-- start of QUOTED TEXT --
6.10 Waiver. Any waiver by the Agent of any of the conditions precedent
contained herein for the closing of the Loan shall not be deemed to be a waiver
by the Agent of any other obligation of the Borrower hereunder.

7. CONDITIONS TO ALL BORROWINGS. The obligations of the Lenders to make the Loan
or any Advance, whether on or after the Closing Date, shall also be subject to
the satisfaction of the following conditions precedent:


                                      -19-
<PAGE>

7.1 Representations True; No Event of Default. Subject to Sections 6.1 and 8.20,
each of the representations and warranties of the Borrower contained in this
Agreement, the other Loan Documents or in any document or instrument delivered
pursuant to or in connection with this Agreement shall be true as of the date as
of which they were made and shall also be true at and as of the time of the
making of such Loan, with the same effect as if made at and as of that time
(except to the extent of changes resulting from transactions contemplated or
permitted by this Agreement and the other Loan Documents and changes occurring
in the ordinary course of business that singly or in the aggregate are not
materially adverse, and except to the extent that such representations and
warranties relate expressly to an earlier date) and no Default or Event of
Default shall have occurred and be continuing. The Agent on behalf of the
Lenders shall have received a certificate of the Borrower signed by an
authorized officer of the Borrower to such effect.

7.2 No Legal Impediment. No change shall have occurred in any law or regulations
thereunder or interpretations thereof that in the reasonable opinion of the
Agent would make it illegal for the Lenders to make such Loan.

7.3 Governmental Regulation. With respect to any Libor Advance, the Lenders
shall have received such statements in substance and form reasonably
satisfactory to the Lenders as the Lenders shall require for the purpose of
compliance with any applicable regulations of the Comptroller of the Currency or
the Board of Governors of the Federal Reserve System.

7.4 Proceedings and Documents. All proceedings in connection with the
transactions contemplated by this Agreement, the other Loan Documents and all
other documents incident thereto shall be reasonably satisfactory in substance
and in form to the Agent and its counsel, and the Agent and such counsel shall
have received all information and such counterpart originals or certified or
other copies of such documents as the Agent may reasonably request.

8. REPRESENTATIONS, WARRANTIES AND COVENANTS. The Borrower represents, warrants,
and covenants to the Lenders as follows:

8.1   Organization; Authority, Etc.
-- end of QUOTED TEXT --
-- start of DATA ENTRIES --
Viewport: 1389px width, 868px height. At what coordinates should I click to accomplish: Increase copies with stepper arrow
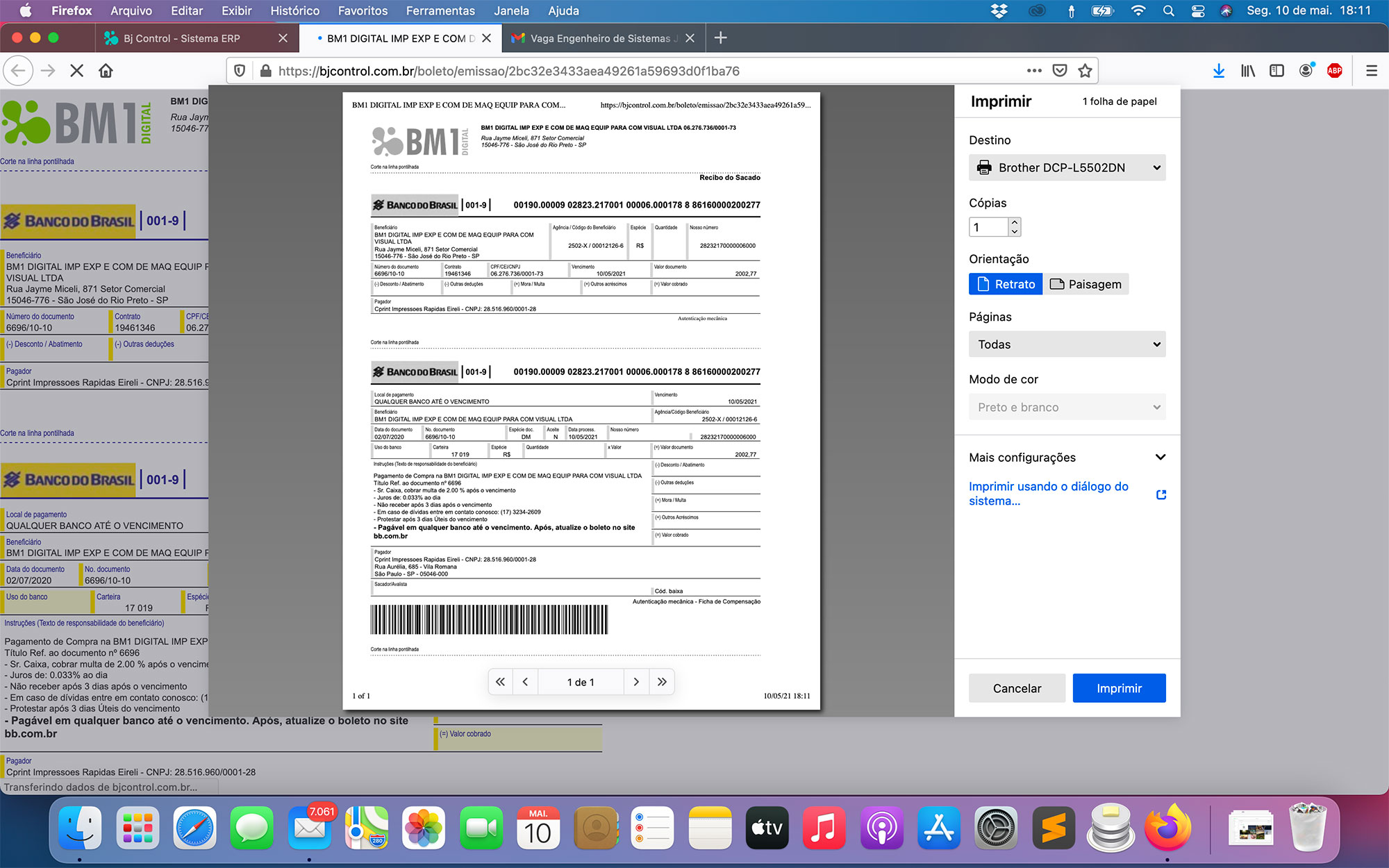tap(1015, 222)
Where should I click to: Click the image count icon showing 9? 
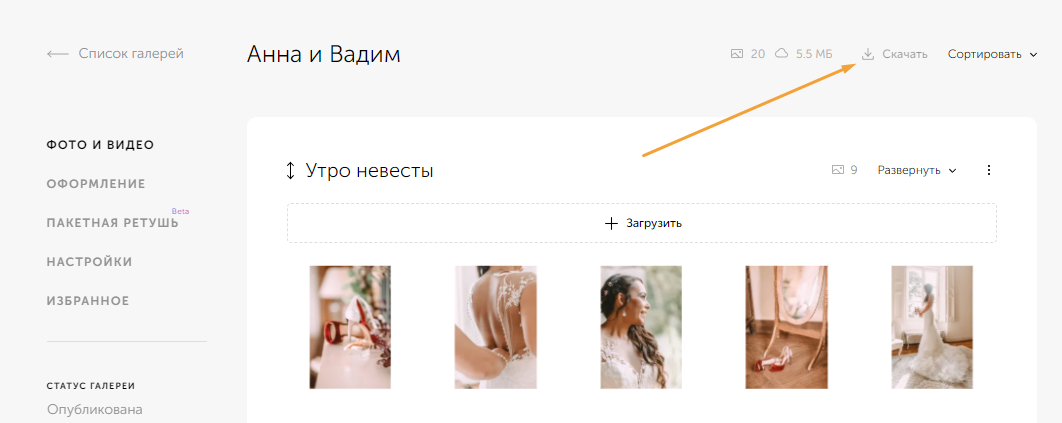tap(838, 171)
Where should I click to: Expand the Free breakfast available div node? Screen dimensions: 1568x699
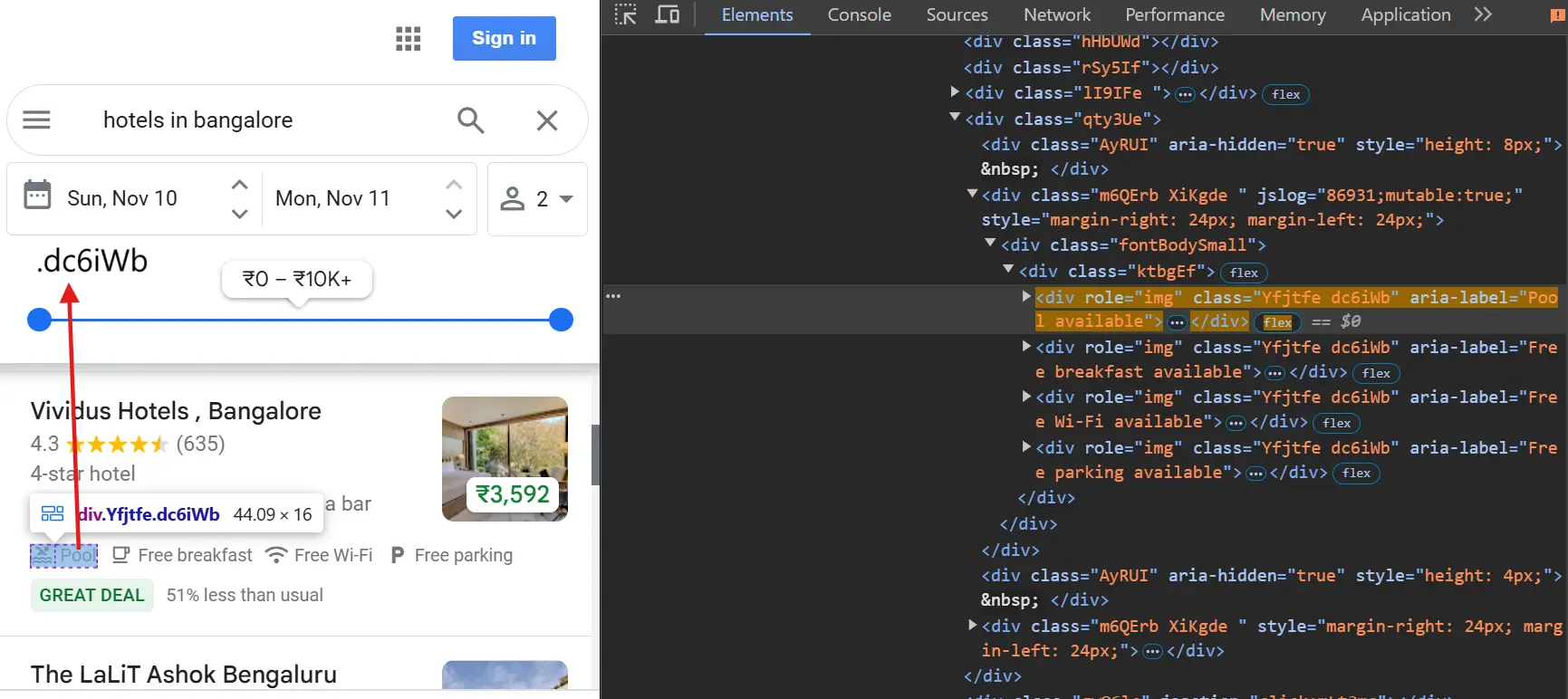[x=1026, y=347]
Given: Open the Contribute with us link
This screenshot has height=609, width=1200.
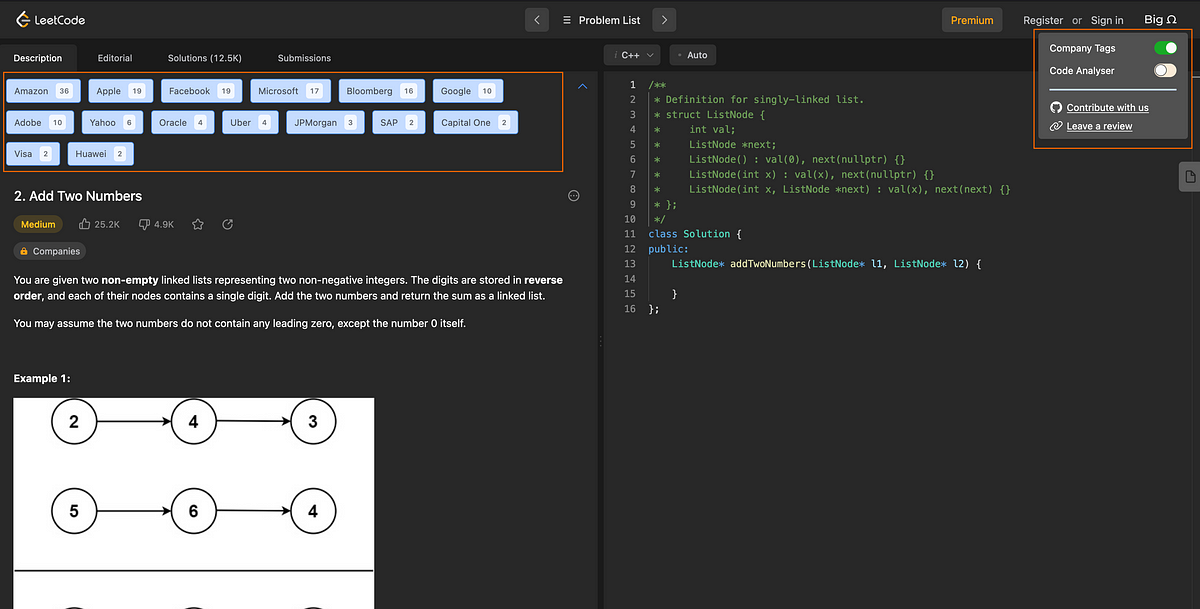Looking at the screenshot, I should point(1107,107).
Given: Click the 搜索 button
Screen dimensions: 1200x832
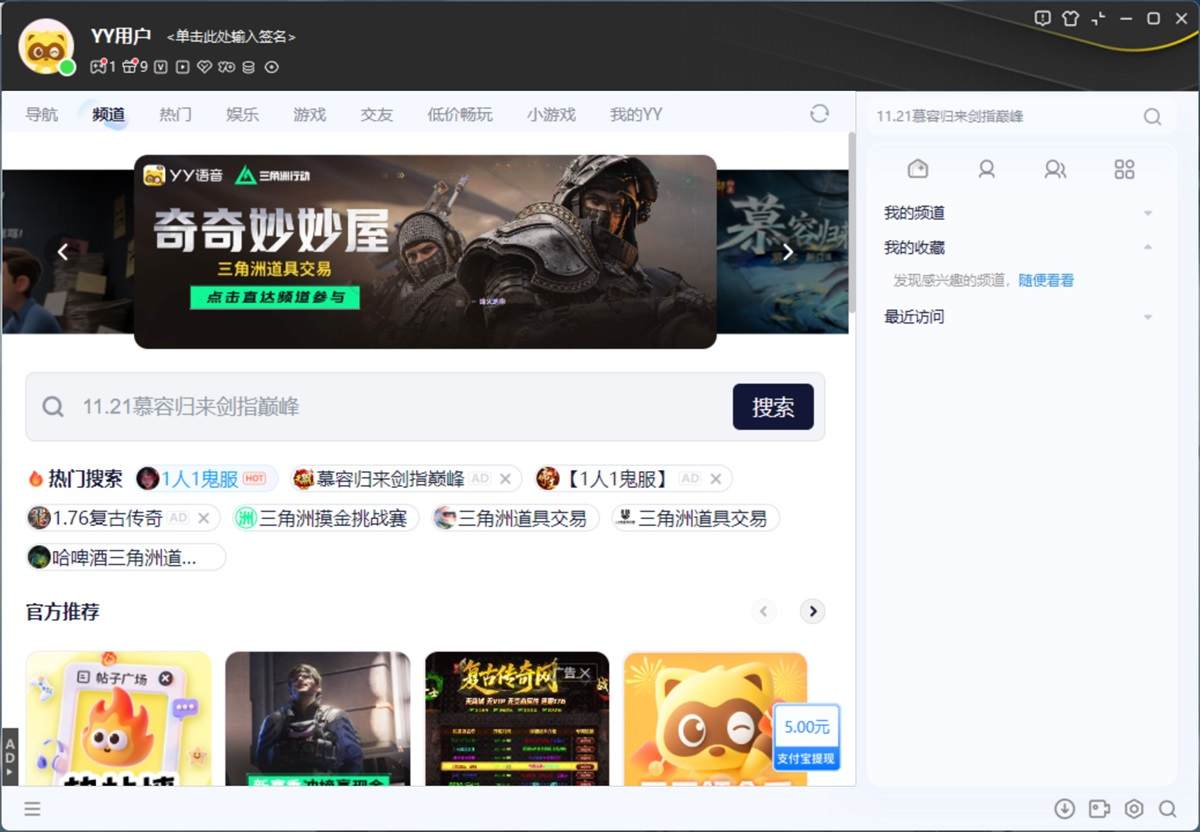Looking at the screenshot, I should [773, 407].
-- end of DATA ENTRIES --
SET TASK
Recast the paragraph of the loan agreement text that opens with "7.4 Proceedings and Documents" as a short bulleted list, keeping its main facts. The stored data is separate material and does not belong to the loan agreement text.

SOLUTION TO THIS EXERCISE
- All proceedings connected with the transactions contemplated by the Agreement, the other Loan Documents and related documents must be reasonably satisfactory in substance and form to the Agent and its counsel.
- The Agent and its counsel must have received all information, plus any counterpart originals or certified or other copies of those documents, that the Agent may reasonably request.